Da Educatorio a uffici. Restauro
A tutti i piani i corridoi, spazi di grande respiro alti anche cinque metri, erano rovinati da aperture e chiusure improprie. Il restauro recupera il disegno originale degli sfondati e delle porte, sostituite e unificate. Nella stessa direzione va la sostituzione di finestre e gelosie esterne con nuovi serramenti in legno: di disegno originale, ma prestazioni contemporanee.
I pavimenti, nel tempo sostituiti con finiture varie, sono stati interamente ripristinati. Nei corridoi, con cementine bianche e nere, posati a scacchiera e bindello laterale. In tutte le stanze, con un parquet in rovere massiccio, con finitura oliata, posato a lisca e bindello. Fa eccezione solamente la Sacrestia, con un parquet a quadri su disegno che tesse un nuovo rapporto con il solaio a cassettoni. Proprio il cassettonato ligneo è stato oggetto di un restauro completo, recuperando le decorazioni e i vivi colori dell’originale.
Le preziose aule ellittiche sono state restituite agli antichi splendori: i pavimenti in graniglia e marmo e gli stucchi sono stati ripuliti e, in alcuni casi, ripristinati. E naturalmente, il restauro si è concluso con la grande opera sulle facciate, in cui oltre a pulizia e eliminazione dei vari elementi tecnici impropri, il lavoro è stato condotto attraverso test e provini dei vari livelli di tinte, per recuperare l’immagine urbana originale.
Da Educatorio a uffici. Trasformazione
La trasformazione a uffici dell’edificio si è basato sull’attenta lettura dell’esistente, accordando l’uso alle sue vocazioni.

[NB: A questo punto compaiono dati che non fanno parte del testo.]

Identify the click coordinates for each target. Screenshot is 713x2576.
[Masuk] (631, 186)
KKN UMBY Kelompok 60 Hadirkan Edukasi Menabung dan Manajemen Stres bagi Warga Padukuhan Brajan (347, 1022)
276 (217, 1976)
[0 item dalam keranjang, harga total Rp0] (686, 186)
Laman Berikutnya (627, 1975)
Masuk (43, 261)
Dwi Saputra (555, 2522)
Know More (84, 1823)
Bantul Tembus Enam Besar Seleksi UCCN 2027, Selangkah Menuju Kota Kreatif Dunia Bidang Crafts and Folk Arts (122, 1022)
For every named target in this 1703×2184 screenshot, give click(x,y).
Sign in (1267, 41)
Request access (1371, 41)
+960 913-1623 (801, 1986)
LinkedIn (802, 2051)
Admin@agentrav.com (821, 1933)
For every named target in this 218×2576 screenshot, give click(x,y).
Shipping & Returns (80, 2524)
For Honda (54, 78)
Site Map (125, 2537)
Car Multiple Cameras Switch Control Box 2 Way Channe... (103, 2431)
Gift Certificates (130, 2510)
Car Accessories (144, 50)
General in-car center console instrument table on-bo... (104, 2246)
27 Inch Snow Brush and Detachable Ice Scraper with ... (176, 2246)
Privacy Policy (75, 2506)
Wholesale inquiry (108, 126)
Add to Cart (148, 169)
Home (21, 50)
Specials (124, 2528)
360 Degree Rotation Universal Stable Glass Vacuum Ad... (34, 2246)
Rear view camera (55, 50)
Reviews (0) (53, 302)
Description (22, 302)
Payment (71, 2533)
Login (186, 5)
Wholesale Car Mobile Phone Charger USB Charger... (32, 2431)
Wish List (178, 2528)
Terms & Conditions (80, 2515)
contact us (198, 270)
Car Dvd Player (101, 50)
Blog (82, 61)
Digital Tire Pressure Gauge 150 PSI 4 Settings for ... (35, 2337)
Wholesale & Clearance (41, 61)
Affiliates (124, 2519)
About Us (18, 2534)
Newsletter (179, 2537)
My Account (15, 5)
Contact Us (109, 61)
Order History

L’ingresso attraverso l’aula ellittica conduce al nuovo ascensore e alle scale, recuperate. Da qui, a ogni piano, attraverso un grande serramento in legno, si accede ai vari enti, che restano quindi sempre autonomi. Nuovi ascensori e servizi igienici integrano gli elementi storici, senza mutarli.
Gli ambienti interni sono divisi da pareti leggere in policarbonato stirato traslucido, ancorate a strutture metalliche su disegno. L’effetto neutro di luce diffusa e morbida valorizza, per contro, il trattamento cromatico dei muri. Infatti, ogni ente assume un colore specifico, poi sfumato in toni diversi a seconda degli ambienti: secondo un vero e proprio piano del colore che riguarda tutto l’edificio.
Il progetto recupera sia l’interrato che il sottotetto. Nell’interrato, destinato agli archivi, la tessitura muraria rimane a vista, bilanciata a pavimento da una resina spatolata. Il sottotetto, recuperato prolungando le scale esistenti, si trasforma in spazi a uffici attraverso una serie di nuovi abbaini e divisioni realizzate negli stessi pannelli usati nel resto dell’edificio. Anche il mezzanino viene recuperato in modo analogo, pur con le difficoltà date da un’altezza limitata. In ultimo, negli spazi dell’ex Sacrestia, l’ambiente è stato suddiviso con pareti vetrate modulate su pavimento e soffitto, in un continuo gioco di riferimenti.
Project management
Il project management ha riguardato ogni fase di tutti i quattro lotti funzionali. Nel dettaglio, la fase esecutiva del lotto uno e due: relative alla sola manica est, piano terra, primo e secondo. E poi la fase progettuale ed esecutiva dei lotti maggiori, il tre e quattro. Questi includevano il recupero, in tutto l’edificio, di sottotetto, mezzanino e interrato, le facciate, le coperture, oltre al restauro degli ambienti aulici della manica ovest e delle aule ellittiche. Qui, il lavoro si è concluso con l’allestimento della quadreria.
Le attività di pm includeva: sviluppo del progetto architettonico, studio di soluzioni ad hoc, ingegnerizzazione dei dettagli su disegno, progetto degli arredi, ottenimento dei necessari permessi. E poi coordinamento con gli altri soggetti professionali, gestione di un team di lavoro variabile tra tre e otto persone, gestione del cantiere e dell’esecuzione delle opere.